» **WHAT THE EXERCISE ASKS**
Quote the whole listing word for word, please.

┄┄┄┄┄┄

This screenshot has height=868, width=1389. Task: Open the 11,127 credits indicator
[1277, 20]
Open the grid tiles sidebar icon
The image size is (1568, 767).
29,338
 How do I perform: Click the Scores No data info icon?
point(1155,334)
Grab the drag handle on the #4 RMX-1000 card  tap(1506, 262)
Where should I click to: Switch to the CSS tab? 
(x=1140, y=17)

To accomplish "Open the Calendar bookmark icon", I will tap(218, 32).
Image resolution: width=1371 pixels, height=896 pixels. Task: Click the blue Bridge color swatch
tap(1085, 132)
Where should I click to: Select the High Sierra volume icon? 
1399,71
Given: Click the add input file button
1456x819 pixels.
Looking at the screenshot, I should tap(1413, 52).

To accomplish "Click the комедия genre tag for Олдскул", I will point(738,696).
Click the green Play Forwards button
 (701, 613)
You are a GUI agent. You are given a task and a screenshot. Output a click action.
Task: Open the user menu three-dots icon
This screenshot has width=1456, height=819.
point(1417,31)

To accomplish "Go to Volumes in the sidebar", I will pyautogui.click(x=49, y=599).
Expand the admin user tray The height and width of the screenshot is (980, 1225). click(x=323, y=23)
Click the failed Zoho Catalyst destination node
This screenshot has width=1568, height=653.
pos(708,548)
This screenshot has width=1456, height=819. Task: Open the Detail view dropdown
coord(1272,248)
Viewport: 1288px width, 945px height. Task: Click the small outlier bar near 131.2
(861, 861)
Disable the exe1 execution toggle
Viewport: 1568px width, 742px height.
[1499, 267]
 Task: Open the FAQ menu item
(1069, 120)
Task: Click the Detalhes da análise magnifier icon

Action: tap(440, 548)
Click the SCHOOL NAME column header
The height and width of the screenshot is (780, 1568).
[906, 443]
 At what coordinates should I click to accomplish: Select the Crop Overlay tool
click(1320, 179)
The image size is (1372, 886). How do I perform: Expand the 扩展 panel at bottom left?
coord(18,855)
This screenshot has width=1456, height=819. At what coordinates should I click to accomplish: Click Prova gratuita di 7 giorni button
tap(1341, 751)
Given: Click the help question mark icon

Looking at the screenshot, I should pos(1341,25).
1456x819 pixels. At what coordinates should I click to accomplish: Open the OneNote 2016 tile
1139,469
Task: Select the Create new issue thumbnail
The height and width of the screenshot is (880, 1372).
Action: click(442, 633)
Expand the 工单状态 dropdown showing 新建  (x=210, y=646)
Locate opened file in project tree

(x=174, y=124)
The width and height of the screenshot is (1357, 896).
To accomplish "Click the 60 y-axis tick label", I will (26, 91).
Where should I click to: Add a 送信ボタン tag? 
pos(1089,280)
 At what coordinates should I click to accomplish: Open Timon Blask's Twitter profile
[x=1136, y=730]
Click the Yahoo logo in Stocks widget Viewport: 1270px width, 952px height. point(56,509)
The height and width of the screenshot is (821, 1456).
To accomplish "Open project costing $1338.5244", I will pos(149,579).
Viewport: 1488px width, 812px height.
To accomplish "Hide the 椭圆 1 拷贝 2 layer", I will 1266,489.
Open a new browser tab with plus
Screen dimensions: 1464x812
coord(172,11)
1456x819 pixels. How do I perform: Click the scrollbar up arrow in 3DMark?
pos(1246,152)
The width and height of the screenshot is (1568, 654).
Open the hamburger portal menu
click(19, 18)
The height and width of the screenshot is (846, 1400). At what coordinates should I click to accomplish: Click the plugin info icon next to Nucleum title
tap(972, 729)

┄┄┄┄┄┄

» **TASK RESPONSE**
This screenshot has height=868, width=1389. Task: Open the 11,127 credits indicator
[1277, 20]
Open the grid tiles sidebar icon
The image size is (1568, 767).
29,338
 How do I perform: Click the Scores No data info icon?
point(1155,334)
Grab the drag handle on the #4 RMX-1000 card  tap(1506, 262)
Where should I click to: Switch to the CSS tab? 
(x=1140, y=17)

To accomplish "Open the Calendar bookmark icon", I will tap(218, 32).
Image resolution: width=1371 pixels, height=896 pixels. Task: Click the blue Bridge color swatch
tap(1085, 132)
Where should I click to: Select the High Sierra volume icon? 
1399,71
Given: Click the add input file button
1456x819 pixels.
Looking at the screenshot, I should tap(1413, 52).

To accomplish "Click the комедия genre tag for Олдскул", I will point(738,696).
Click the green Play Forwards button
 (701, 613)
You are a GUI agent. You are given a task and a screenshot. Output a click action.
Task: Open the user menu three-dots icon
This screenshot has width=1456, height=819.
point(1417,31)

To accomplish "Go to Volumes in the sidebar", I will pyautogui.click(x=49, y=599).
Expand the admin user tray The height and width of the screenshot is (980, 1225). click(x=323, y=23)
Click the failed Zoho Catalyst destination node
This screenshot has width=1568, height=653.
pos(708,548)
This screenshot has width=1456, height=819. Task: Open the Detail view dropdown
coord(1272,248)
Viewport: 1288px width, 945px height. Task: Click the small outlier bar near 131.2
(861, 861)
Disable the exe1 execution toggle
Viewport: 1568px width, 742px height.
[1499, 267]
 Task: Open the FAQ menu item
(1069, 120)
Task: Click the Detalhes da análise magnifier icon

Action: tap(440, 548)
Click the SCHOOL NAME column header
The height and width of the screenshot is (780, 1568).
[906, 443]
 At what coordinates should I click to accomplish: Select the Crop Overlay tool
click(1320, 179)
The image size is (1372, 886). How do I perform: Expand the 扩展 panel at bottom left?
coord(18,855)
This screenshot has width=1456, height=819. At what coordinates should I click to accomplish: Click Prova gratuita di 7 giorni button
tap(1341, 751)
Given: Click the help question mark icon

Looking at the screenshot, I should pos(1341,25).
1456x819 pixels. At what coordinates should I click to accomplish: Open the OneNote 2016 tile
1139,469
Task: Select the Create new issue thumbnail
The height and width of the screenshot is (880, 1372).
Action: click(442, 633)
Expand the 工单状态 dropdown showing 新建  (x=210, y=646)
Locate opened file in project tree

(x=174, y=124)
The width and height of the screenshot is (1357, 896).
To accomplish "Click the 60 y-axis tick label", I will (26, 91).
Where should I click to: Add a 送信ボタン tag? 
pos(1089,280)
 At what coordinates should I click to accomplish: Open Timon Blask's Twitter profile
[x=1136, y=730]
Click the Yahoo logo in Stocks widget Viewport: 1270px width, 952px height. point(56,509)
The height and width of the screenshot is (821, 1456).
To accomplish "Open project costing $1338.5244", I will pos(149,579).
Viewport: 1488px width, 812px height.
To accomplish "Hide the 椭圆 1 拷贝 2 layer", I will 1266,489.
Open a new browser tab with plus
Screen dimensions: 1464x812
coord(172,11)
1456x819 pixels. How do I perform: Click the scrollbar up arrow in 3DMark?
pos(1246,152)
The width and height of the screenshot is (1568, 654).
Open the hamburger portal menu
click(19, 18)
The height and width of the screenshot is (846, 1400). At what coordinates should I click to accomplish: Click the plugin info icon next to Nucleum title
tap(972, 729)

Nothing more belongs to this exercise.